Bien que la question du genre et de la neutralité apparaisse dans d’autres contextes, elle est presque constante dans le domaine des jeux vidéo (communication personnelle) pourtant ce n’est pas un problème abordé fréquemment en recherche. Toutefois, nous avons pu trouver un article très intéressant sur le sujet, car même s’il porte sur la traduction du neutre dans une littérature très spécifique, où le genre des personnages est volontairement masqué en anglais, Fort (2008) évoque les différentes solutions possibles pour contourner cette difficulté, sans dénaturer le texte. Il nous apparaît toutefois que certaines de ces solutions ne sont pas applicables à la traduction des jeux vidéo car elles demandent d’enfreindre certaines règles grammaticales ou typographiques, ce que l’écrit littéraire peut supporter dans certaines conditions, mais pas le texte vidéoludique. Voici quelques pistes données : « Dans la plupart des cas, les traducteurs recourent à une transposition

grammaticale, celle d’un attribut en nom » (Fort, 2008, p.3), ou bien « il leur [les traducteurs] arrive aussi d’infléchir le temps d’un verbe pour éviter d’avoir à faire l’accord du participe » (Fort, 2008, p.4). Ce sont d’ailleurs des techniques que l’on peut observer dans les exemples suivants.

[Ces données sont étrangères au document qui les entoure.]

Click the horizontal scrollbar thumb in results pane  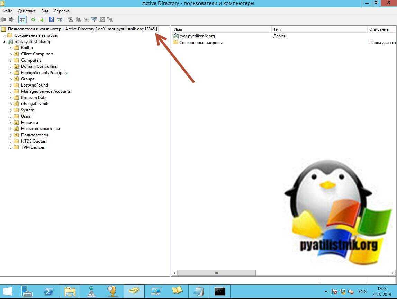point(217,273)
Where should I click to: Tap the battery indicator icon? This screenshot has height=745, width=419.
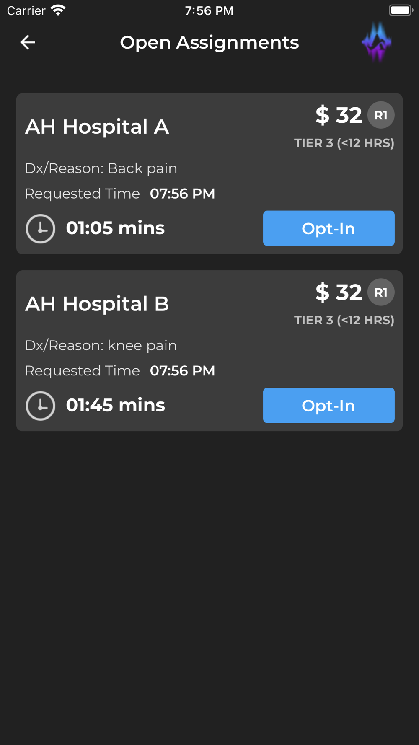(401, 10)
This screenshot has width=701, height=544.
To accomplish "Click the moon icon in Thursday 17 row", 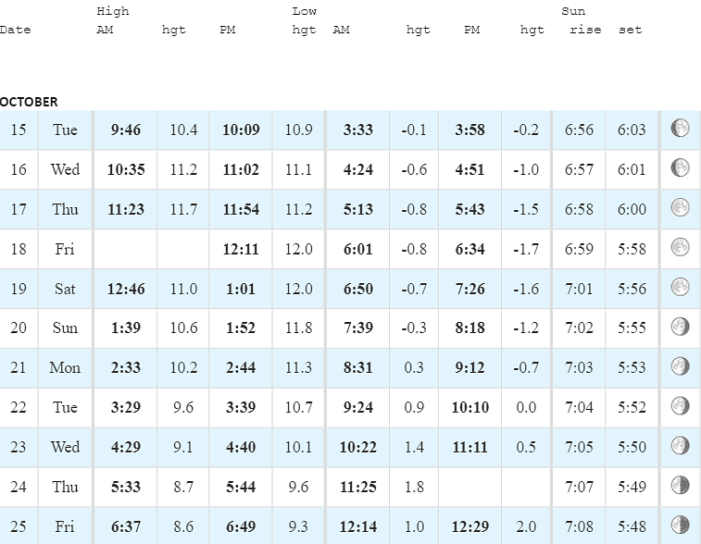I will click(x=681, y=208).
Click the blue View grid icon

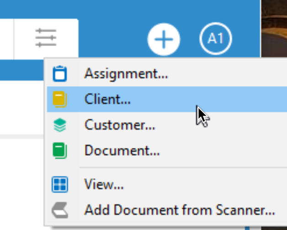click(60, 184)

Segment en anglais Traduction à variable Traduction neutre

Hexed! Ensorcelé.e ! Sortilège !

Are you sure? Êtes-vous sûr.e ? Voulez-vous vraiment continuer ? You are ready to move to… Tu es prêt.e à… Il est temps que tu passes à….

Tableau 4 : Exemples de traductions neutres (communication personnelle)

Il arrive heureusement en pratique que certains jeux pour lesquels le dialogue est essentiel, et qui ont un budget suffisant, créent deux branches de dialogues possibles, une pour les personnages féminins et une autre pour les personnages masculins, même en anglais.

Divinity Original Sin II (Larian Studios, 2017) est l’un de ces jeux, et a donc permis aux traducteurs de travailler sur des versions différentes de certains dialogues, leur évitant ainsi de rendre le texte neutre pour leur permettre de se concentrer sur le style et l’intonation des échanges entre personnages.